▸ **Brief**:
Give the records again in full, exactly as written.

══ Material supplied ══

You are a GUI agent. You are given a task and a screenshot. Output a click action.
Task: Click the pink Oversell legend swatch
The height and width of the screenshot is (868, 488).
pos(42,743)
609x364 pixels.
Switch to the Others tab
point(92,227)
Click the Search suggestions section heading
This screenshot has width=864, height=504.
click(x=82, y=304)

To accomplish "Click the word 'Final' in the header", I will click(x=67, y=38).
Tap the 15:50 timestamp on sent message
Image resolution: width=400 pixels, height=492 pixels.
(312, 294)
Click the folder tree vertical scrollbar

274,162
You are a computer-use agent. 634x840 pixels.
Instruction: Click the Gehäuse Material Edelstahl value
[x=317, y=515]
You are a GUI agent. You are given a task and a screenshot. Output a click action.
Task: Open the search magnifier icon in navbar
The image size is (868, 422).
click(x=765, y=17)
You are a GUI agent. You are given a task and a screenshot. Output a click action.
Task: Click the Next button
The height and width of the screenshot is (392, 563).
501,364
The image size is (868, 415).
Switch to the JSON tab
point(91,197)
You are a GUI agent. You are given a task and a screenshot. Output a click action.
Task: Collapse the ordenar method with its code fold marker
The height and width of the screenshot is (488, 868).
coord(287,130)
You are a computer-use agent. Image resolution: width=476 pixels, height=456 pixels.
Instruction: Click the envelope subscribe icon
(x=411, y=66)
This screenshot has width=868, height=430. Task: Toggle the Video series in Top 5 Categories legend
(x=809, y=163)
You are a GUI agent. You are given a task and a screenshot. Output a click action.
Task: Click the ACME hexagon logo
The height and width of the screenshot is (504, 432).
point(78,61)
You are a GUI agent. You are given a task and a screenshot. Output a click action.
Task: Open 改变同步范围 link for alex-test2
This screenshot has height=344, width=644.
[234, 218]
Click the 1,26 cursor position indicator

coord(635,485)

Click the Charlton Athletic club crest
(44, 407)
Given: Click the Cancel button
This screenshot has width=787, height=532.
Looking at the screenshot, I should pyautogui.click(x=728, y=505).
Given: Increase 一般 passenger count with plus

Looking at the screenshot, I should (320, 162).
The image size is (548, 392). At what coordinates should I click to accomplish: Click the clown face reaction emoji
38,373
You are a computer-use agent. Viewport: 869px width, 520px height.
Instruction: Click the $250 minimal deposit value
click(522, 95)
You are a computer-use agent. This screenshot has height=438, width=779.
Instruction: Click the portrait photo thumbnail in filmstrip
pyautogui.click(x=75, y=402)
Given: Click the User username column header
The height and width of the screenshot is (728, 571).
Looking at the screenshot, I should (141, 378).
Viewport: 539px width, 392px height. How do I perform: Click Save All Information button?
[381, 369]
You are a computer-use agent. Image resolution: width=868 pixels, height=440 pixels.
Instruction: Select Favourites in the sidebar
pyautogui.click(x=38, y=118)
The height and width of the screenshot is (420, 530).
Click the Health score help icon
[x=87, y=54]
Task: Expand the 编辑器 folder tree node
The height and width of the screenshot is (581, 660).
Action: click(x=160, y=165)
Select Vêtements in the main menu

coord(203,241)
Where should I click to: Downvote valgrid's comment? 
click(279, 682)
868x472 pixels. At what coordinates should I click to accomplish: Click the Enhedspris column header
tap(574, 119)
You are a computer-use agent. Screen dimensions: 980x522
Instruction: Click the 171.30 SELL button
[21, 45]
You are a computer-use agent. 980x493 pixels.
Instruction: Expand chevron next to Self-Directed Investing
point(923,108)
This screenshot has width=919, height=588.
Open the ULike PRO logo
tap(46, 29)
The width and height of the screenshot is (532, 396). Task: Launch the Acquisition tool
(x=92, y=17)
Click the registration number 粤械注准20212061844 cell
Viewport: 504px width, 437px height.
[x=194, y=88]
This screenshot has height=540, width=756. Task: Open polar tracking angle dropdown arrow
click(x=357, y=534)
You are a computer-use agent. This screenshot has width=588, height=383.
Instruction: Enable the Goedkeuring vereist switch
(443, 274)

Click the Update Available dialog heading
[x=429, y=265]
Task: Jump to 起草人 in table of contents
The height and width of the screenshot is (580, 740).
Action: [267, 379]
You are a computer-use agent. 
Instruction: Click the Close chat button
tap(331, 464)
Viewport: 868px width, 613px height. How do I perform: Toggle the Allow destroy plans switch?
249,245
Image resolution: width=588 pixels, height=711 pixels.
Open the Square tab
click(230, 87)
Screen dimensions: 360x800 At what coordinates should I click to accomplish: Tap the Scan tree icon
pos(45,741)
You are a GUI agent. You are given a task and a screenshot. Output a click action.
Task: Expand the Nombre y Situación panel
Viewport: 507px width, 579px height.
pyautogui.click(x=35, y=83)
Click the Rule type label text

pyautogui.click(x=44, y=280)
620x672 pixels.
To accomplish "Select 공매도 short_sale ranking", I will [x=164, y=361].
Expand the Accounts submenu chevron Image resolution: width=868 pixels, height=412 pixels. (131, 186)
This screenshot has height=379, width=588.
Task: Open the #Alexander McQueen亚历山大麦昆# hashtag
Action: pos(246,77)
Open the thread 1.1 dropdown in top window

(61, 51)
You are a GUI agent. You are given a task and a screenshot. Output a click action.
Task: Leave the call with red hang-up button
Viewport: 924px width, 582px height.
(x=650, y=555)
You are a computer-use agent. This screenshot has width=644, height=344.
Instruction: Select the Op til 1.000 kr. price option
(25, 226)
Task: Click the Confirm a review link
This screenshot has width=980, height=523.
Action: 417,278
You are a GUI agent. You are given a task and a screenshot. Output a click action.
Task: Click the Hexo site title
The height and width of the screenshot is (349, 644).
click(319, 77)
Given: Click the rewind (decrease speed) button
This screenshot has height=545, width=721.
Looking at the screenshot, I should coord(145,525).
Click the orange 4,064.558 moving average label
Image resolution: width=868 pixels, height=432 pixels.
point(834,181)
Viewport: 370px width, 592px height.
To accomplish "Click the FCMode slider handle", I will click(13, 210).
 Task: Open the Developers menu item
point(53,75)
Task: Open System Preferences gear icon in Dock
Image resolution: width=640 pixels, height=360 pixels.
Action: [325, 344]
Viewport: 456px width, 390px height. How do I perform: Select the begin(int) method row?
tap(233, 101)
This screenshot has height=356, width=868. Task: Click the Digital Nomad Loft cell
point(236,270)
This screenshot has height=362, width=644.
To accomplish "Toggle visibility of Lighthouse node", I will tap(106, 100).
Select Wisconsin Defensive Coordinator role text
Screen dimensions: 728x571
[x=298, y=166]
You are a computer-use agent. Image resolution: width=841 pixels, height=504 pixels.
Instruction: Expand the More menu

═══

▸ **Exercise solution**:
You are a GUI agent. You are given a task and a screenshot. Output a click action.
Task: Click the pink Oversell legend swatch
The height and width of the screenshot is (868, 488).
pos(42,743)
609x364 pixels.
Switch to the Others tab
point(92,227)
Click the Search suggestions section heading
This screenshot has width=864, height=504.
click(x=82, y=304)

To accomplish "Click the word 'Final' in the header", I will click(x=67, y=38).
Tap the 15:50 timestamp on sent message
Image resolution: width=400 pixels, height=492 pixels.
(312, 294)
Click the folder tree vertical scrollbar

274,162
You are a computer-use agent. 634x840 pixels.
Instruction: Click the Gehäuse Material Edelstahl value
[x=317, y=515]
You are a GUI agent. You are given a task and a screenshot. Output a click action.
Task: Open the search magnifier icon in navbar
The image size is (868, 422).
click(x=765, y=17)
You are a GUI agent. You are given a task and a screenshot. Output a click action.
Task: Click the Next button
The height and width of the screenshot is (392, 563).
501,364
The image size is (868, 415).
Switch to the JSON tab
point(91,197)
You are a GUI agent. You are given a task and a screenshot. Output a click action.
Task: Collapse the ordenar method with its code fold marker
The height and width of the screenshot is (488, 868).
coord(287,130)
You are a computer-use agent. Image resolution: width=476 pixels, height=456 pixels.
Instruction: Click the envelope subscribe icon
(x=411, y=66)
This screenshot has width=868, height=430. Task: Toggle the Video series in Top 5 Categories legend
(x=809, y=163)
You are a GUI agent. You are given a task and a screenshot. Output a click action.
Task: Click the ACME hexagon logo
The height and width of the screenshot is (504, 432).
point(78,61)
You are a GUI agent. You are given a task and a screenshot. Output a click action.
Task: Open 改变同步范围 link for alex-test2
This screenshot has height=344, width=644.
[234, 218]
Click the 1,26 cursor position indicator

coord(635,485)

Click the Charlton Athletic club crest
(44, 407)
Given: Click the Cancel button
This screenshot has width=787, height=532.
Looking at the screenshot, I should pyautogui.click(x=728, y=505).
Given: Increase 一般 passenger count with plus

Looking at the screenshot, I should (320, 162).
The image size is (548, 392). At what coordinates should I click to accomplish: Click the clown face reaction emoji
38,373
You are a computer-use agent. Viewport: 869px width, 520px height.
Instruction: Click the $250 minimal deposit value
click(522, 95)
You are a computer-use agent. This screenshot has height=438, width=779.
Instruction: Click the portrait photo thumbnail in filmstrip
pyautogui.click(x=75, y=402)
Given: Click the User username column header
The height and width of the screenshot is (728, 571).
Looking at the screenshot, I should (141, 378).
Viewport: 539px width, 392px height. How do I perform: Click Save All Information button?
[381, 369]
You are a computer-use agent. Image resolution: width=868 pixels, height=440 pixels.
Instruction: Select Favourites in the sidebar
pyautogui.click(x=38, y=118)
The height and width of the screenshot is (420, 530).
Click the Health score help icon
[x=87, y=54]
Task: Expand the 编辑器 folder tree node
The height and width of the screenshot is (581, 660).
Action: click(x=160, y=165)
Select Vêtements in the main menu

coord(203,241)
Where should I click to: Downvote valgrid's comment? 
click(279, 682)
868x472 pixels. At what coordinates should I click to accomplish: Click the Enhedspris column header
tap(574, 119)
You are a computer-use agent. Screen dimensions: 980x522
Instruction: Click the 171.30 SELL button
[21, 45]
You are a computer-use agent. 980x493 pixels.
Instruction: Expand chevron next to Self-Directed Investing
point(923,108)
This screenshot has width=919, height=588.
Open the ULike PRO logo
tap(46, 29)
The width and height of the screenshot is (532, 396). Task: Launch the Acquisition tool
(x=92, y=17)
Click the registration number 粤械注准20212061844 cell
Viewport: 504px width, 437px height.
[x=194, y=88]
This screenshot has height=540, width=756. Task: Open polar tracking angle dropdown arrow
click(x=357, y=534)
You are a computer-use agent. This screenshot has width=588, height=383.
Instruction: Enable the Goedkeuring vereist switch
(443, 274)

Click the Update Available dialog heading
[x=429, y=265]
Task: Jump to 起草人 in table of contents
The height and width of the screenshot is (580, 740).
Action: [267, 379]
You are a computer-use agent. 
Instruction: Click the Close chat button
tap(331, 464)
Viewport: 868px width, 613px height. How do I perform: Toggle the Allow destroy plans switch?
249,245
Image resolution: width=588 pixels, height=711 pixels.
Open the Square tab
click(230, 87)
Screen dimensions: 360x800 At what coordinates should I click to accomplish: Tap the Scan tree icon
pos(45,741)
You are a GUI agent. You are given a task and a screenshot. Output a click action.
Task: Expand the Nombre y Situación panel
Viewport: 507px width, 579px height.
pyautogui.click(x=35, y=83)
Click the Rule type label text

pyautogui.click(x=44, y=280)
620x672 pixels.
To accomplish "Select 공매도 short_sale ranking", I will [x=164, y=361].
Expand the Accounts submenu chevron Image resolution: width=868 pixels, height=412 pixels. (131, 186)
This screenshot has height=379, width=588.
Task: Open the #Alexander McQueen亚历山大麦昆# hashtag
Action: pos(246,77)
Open the thread 1.1 dropdown in top window

(61, 51)
You are a GUI agent. You are given a task and a screenshot. Output a click action.
Task: Leave the call with red hang-up button
Viewport: 924px width, 582px height.
(x=650, y=555)
You are a computer-use agent. This screenshot has width=644, height=344.
Instruction: Select the Op til 1.000 kr. price option
(25, 226)
Task: Click the Confirm a review link
This screenshot has width=980, height=523.
Action: 417,278
You are a GUI agent. You are given a task and a screenshot. Output a click action.
Task: Click the Hexo site title
The height and width of the screenshot is (349, 644).
click(319, 77)
Given: Click the rewind (decrease speed) button
This screenshot has height=545, width=721.
Looking at the screenshot, I should coord(145,525).
Click the orange 4,064.558 moving average label
Image resolution: width=868 pixels, height=432 pixels.
point(834,181)
Viewport: 370px width, 592px height.
To accomplish "Click the FCMode slider handle", I will click(13, 210).
 Task: Open the Developers menu item
point(53,75)
Task: Open System Preferences gear icon in Dock
Image resolution: width=640 pixels, height=360 pixels.
Action: [325, 344]
Viewport: 456px width, 390px height. How do I perform: Select the begin(int) method row?
tap(233, 101)
This screenshot has height=356, width=868. Task: Click the Digital Nomad Loft cell
point(236,270)
This screenshot has height=362, width=644.
To accomplish "Toggle visibility of Lighthouse node", I will tap(106, 100).
Select Wisconsin Defensive Coordinator role text
Screen dimensions: 728x571
[x=298, y=166]
You are a computer-use agent. Image resolution: width=841 pixels, height=504 pixels.
Instruction: Expand the More menu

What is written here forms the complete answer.